Eastbound and Down

We were supposed to be on the road at 7 a.m. Sunday morning so of course my three year old, who woke up dry and had yet to pee, was half-pirouetting, half-skipping in our kitchen at 7:25, softly singing "Let It Go" to herself rather than going potty so we could leave.

She was very excited about stopping at the Crossville Buc-ees, even though all we ever do there is hurry into the bathroom. I had her stand in front of me while I peed and I changed her pull-up. We each picked a milk from the cooler and hit the road again.

I talked to her about why I did things as I drove. I noticed this week that when she got a "driver cart" at the grocery store that she turns a steering wheel like an old pro. It always surprises me how close she's paying attention.

There's almost always some accident or traffic on the descent to the Clinch River bridge so we talked about mountains, and how it's easier to go too fast going down hill.

As we got closer we talked about my dad.

"His tummy hurts," she said. "They're taking care of him. He's going to get a medicine and then we can't see him for a while."

My dad has pancreatic cancer. Six months of chemo is supposed to start tomorrow. A rearrangement of the GI tract called a Whipple procedure in there somewhere, if things go well. So I drove three hours there and three hours back the same day to let my parents soak up snuggles and her tiny, sassy voice before … well, before. I lied about feeling good about the impending plumbing repair or the removal of our retaining wall, things I'd usually be seeking his advice about.

Both of his parents didn't take care of themselves and still lived to their mid-eighties, as did most of their parents and grandparents. We didn't address that subject directly. Instead we talked about the genealogy stuff we've learned in just the past few years, skirting around that so many of those ancestors were long-lived, for so far back.

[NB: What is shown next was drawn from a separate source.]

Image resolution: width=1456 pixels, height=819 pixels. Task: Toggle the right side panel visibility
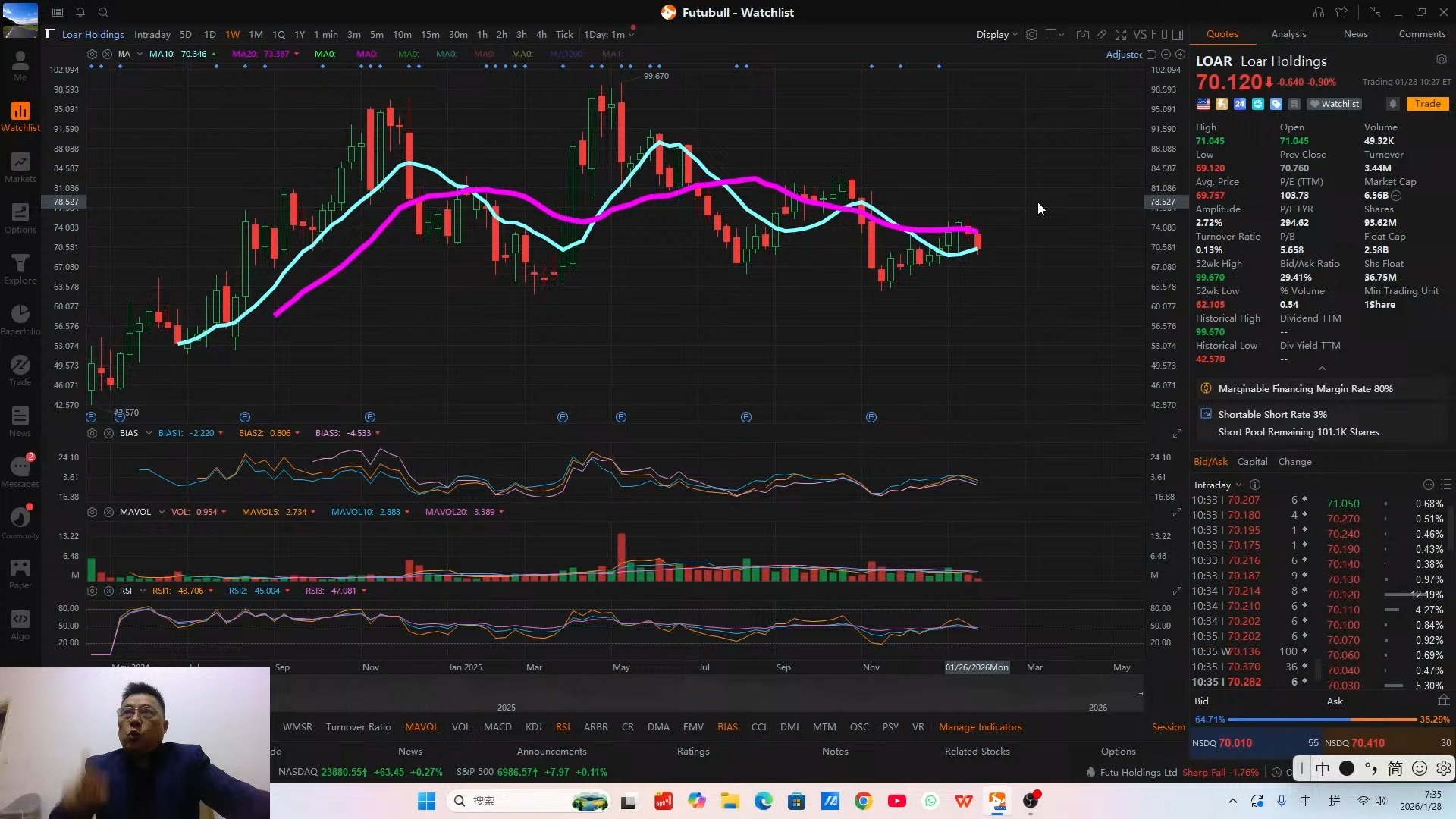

In his last visit to Nashville in January, he said he'd recently weighed the most he ever had, and he wanted to change that. I offered to be an accountability partner. One of my own goals was to make a point to get enough sleep; I was revenge bedtime procrastinating a lot, which I knew he understood because he did it a lot in his thirties and forties. I'd text at 7 a.m. Then I caught a daycare crud about six weeks in and stopped updating, but he didn't. The weight was melting off, at a pace I couldn't have sustained even when I was a broke 20-year-old measuring out portions to ensure they'd last until the next paycheck. I was convinced he wasn't eating enough, that he was exercising too much.

Now I wonder, would a smaller man's cancer have been caught on the weight loss alone, before the elevated liver enzymes showed up in routine bloodwork, the same week the GI symptoms started? Another worry in my bouquet of them.

It was only 6 p.m. back home but I was exhausted to the point I was becoming concerned about making it home. So we slowly packed up a unicorn water table and our backpacks, I grabbed a handful of peppermints, and we migrated toward my SUV.

By the time I was back on I-40, on my second peppermint, I was more awake. I stopped at the exit for a college roommate's hometown, as I wasn't going to quite make it to Buc-ees, and filled up the tank while my daughter slept in her carseat. A red sunset, hazed over with smoke from the Alberta wildfires, dipped below the mountains. Then it was just the dark interstate, music from twenty years ago and more fun road trips on CarPlay, and me wide awake as midlife unfurled ahead.